Look, we think hats are super useful. They can help prevent sun damage, and we're all about preventing sun damage. So by no means are we anti-hat.
Unfortunately, hats trap heat and moisture close to the head, making your scalp extra humid. The same thing happens with tight-fitting headbands - the area that's covered doesn't get good air circulation, and the skin gets extra toasty.
In an effort to cool down, the skin generates sweat, the sweat mixes with sebum, and, well, you know where this is going. Not only does the malassezia yeast LOVE the heat to begin with, it also gets an extra tasty snack. So if you want to fight the stink, break up with your hat for a little bit. If that's not possible, switch to one made of a more breathable fabric, or, at the very least, wash it frequently.
You might be using a shampoo that either over-cleans your hair - scalps don't like to be stripped of oil, so when you use a shampoo that cleanses your hair too aggressively, your scalp gets the message to start producing a whole lot of sebum to re-grease it. On the other hand, you might be using a shampoo that under-cleanses your hair - it might not be powerful enough to clear out the yeast. You might even be using a product that's messing with the pH balance of your scalp, which would really send your microflora into a tizzy (pro tip - shampoo bars are not pH balanced. If your hair is smelly and you use a shampoo bar, we would really recommend you make a switch to a sulfate-free shampoo instead.)
We recommend purchasing a sample-sized bottle of high-quality shampoo (hey, we make those!) to see if a product switch will help do the trick.
Have none of the above helped out with the mildewy smell coming from your scalp? You might have a problem with excessive sweating.
Your scalp, just like the rest of your body, produces sweat in an effort to cool itself down when it's overheated, and some bodies happen to produce an unusually large amount of sweat when overheated - no big deal, we're all different! The only problem is that, like we said before, yeast thrives in the presence of sweat, making that yucky mildewy odor.
Fortunately, there are a lot of different things you can do to help improve this condition. You might already be familiar with Certain Dri - this is an over-the-counter, topically-applied product that can help the body to decrease the amount of sweat it produces. It's not a miracle worker, but it can certainly help make a difference. Certain Dri, as well as other product lines that function similarly to it, comes in many different forms, including one that's made specifically for scalps.

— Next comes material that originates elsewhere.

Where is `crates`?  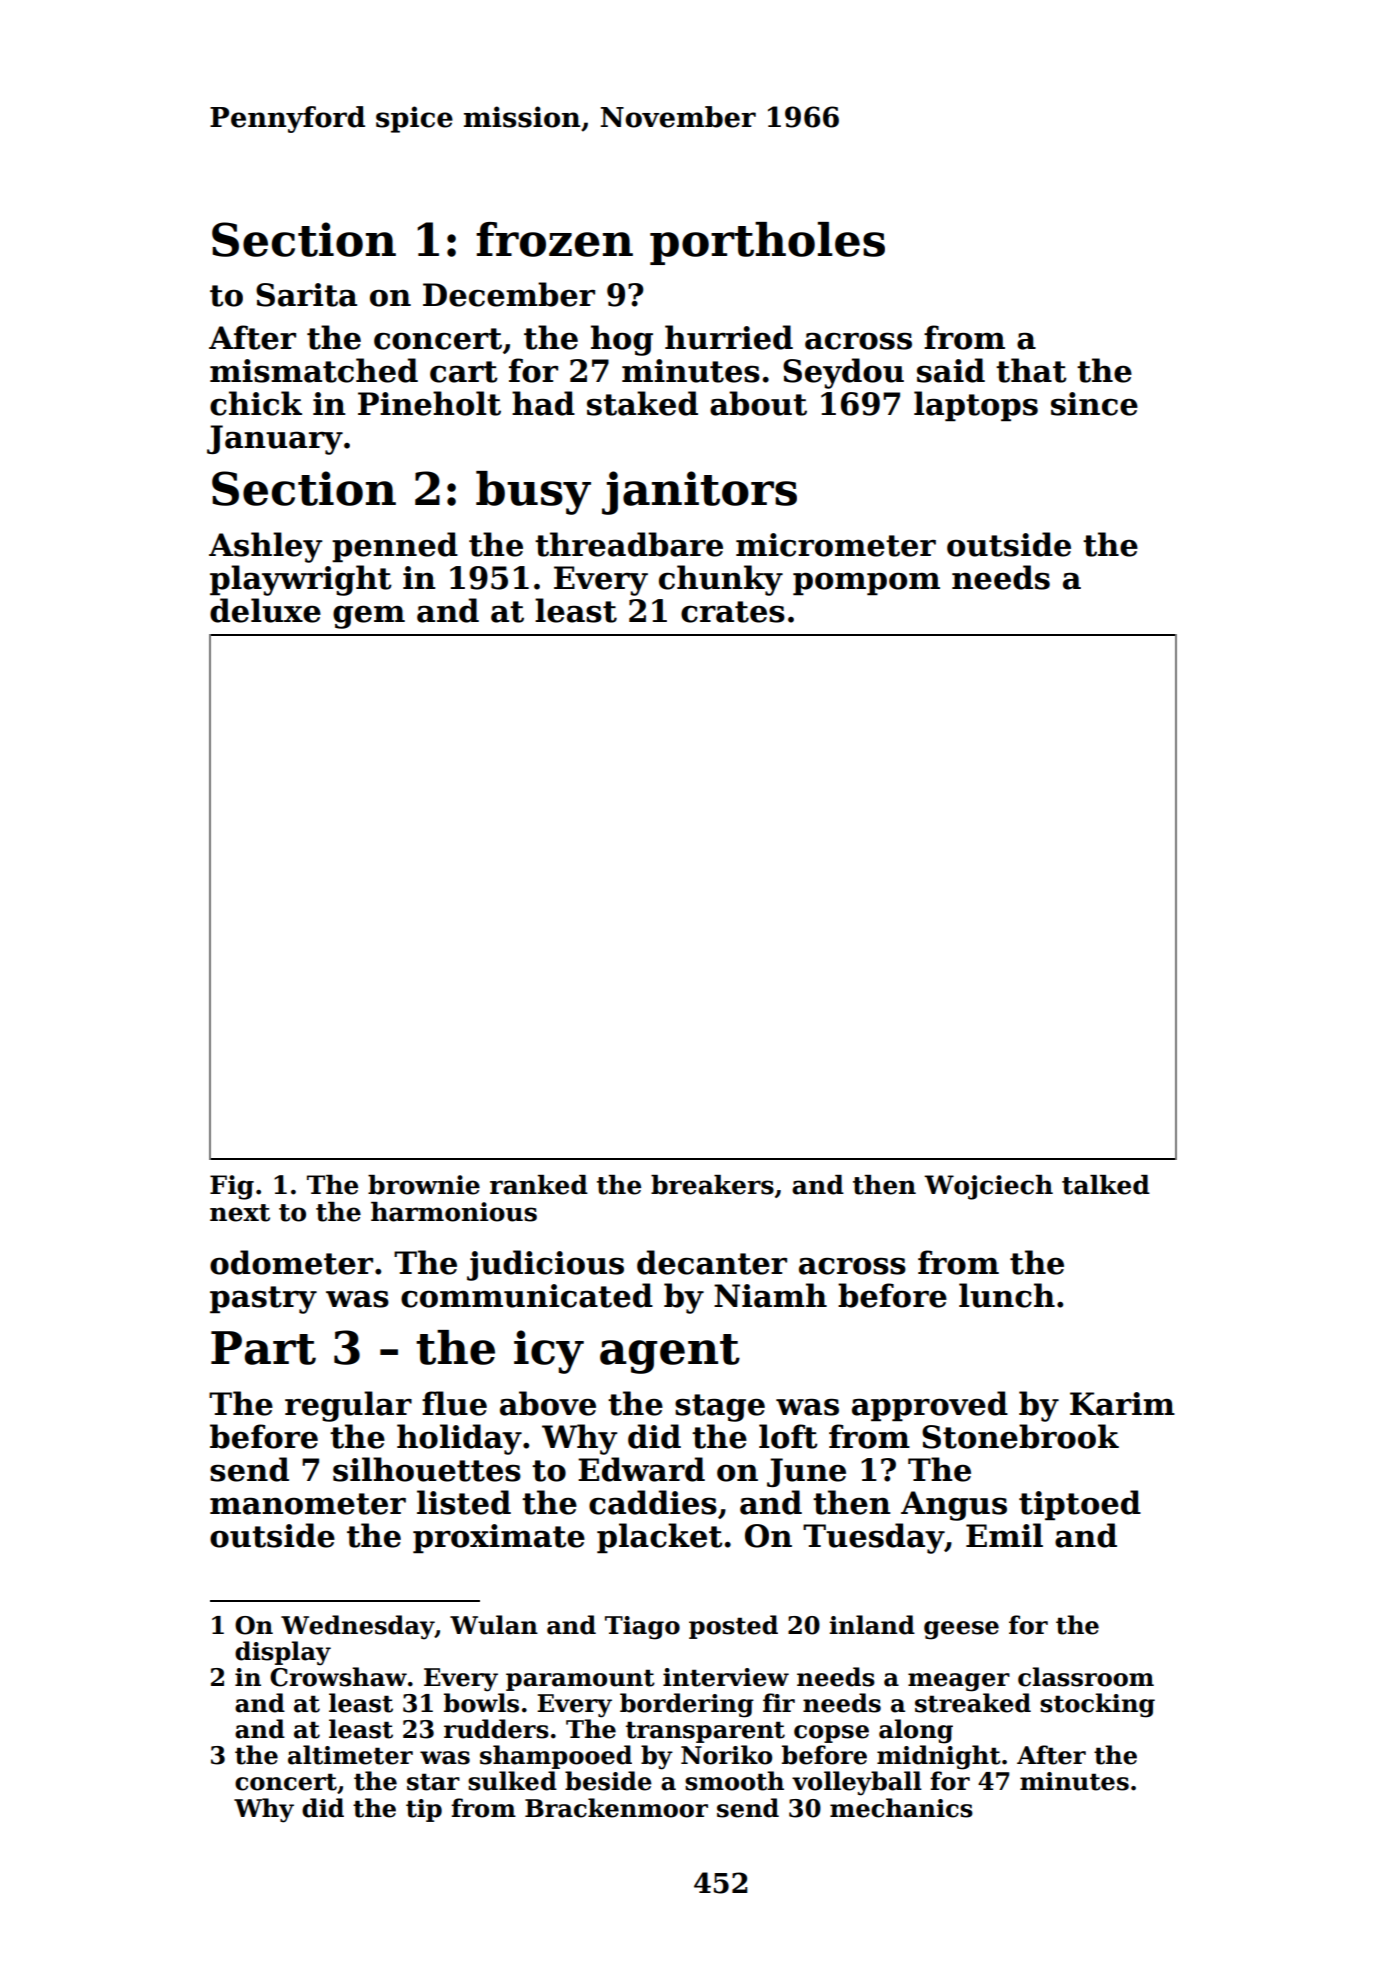
crates is located at coordinates (733, 612).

Not interested in using an over-the-counter aid to prevent excessive sweat? Again, no biggie. You can go for a basic solution, and do what you can to keep yourself cool during the day. Keep a small fan at your desk, pointed at your face to improve the air circulation around your head. Wear breathable fabrics - even if you work in a conservative office environment, you can wear performance fabrics that are made of sweat-wicking materials.
Though this might not make a huge difference in the mildewy smell, cooling down your body temperature to prevent sweat definitely won't hurt.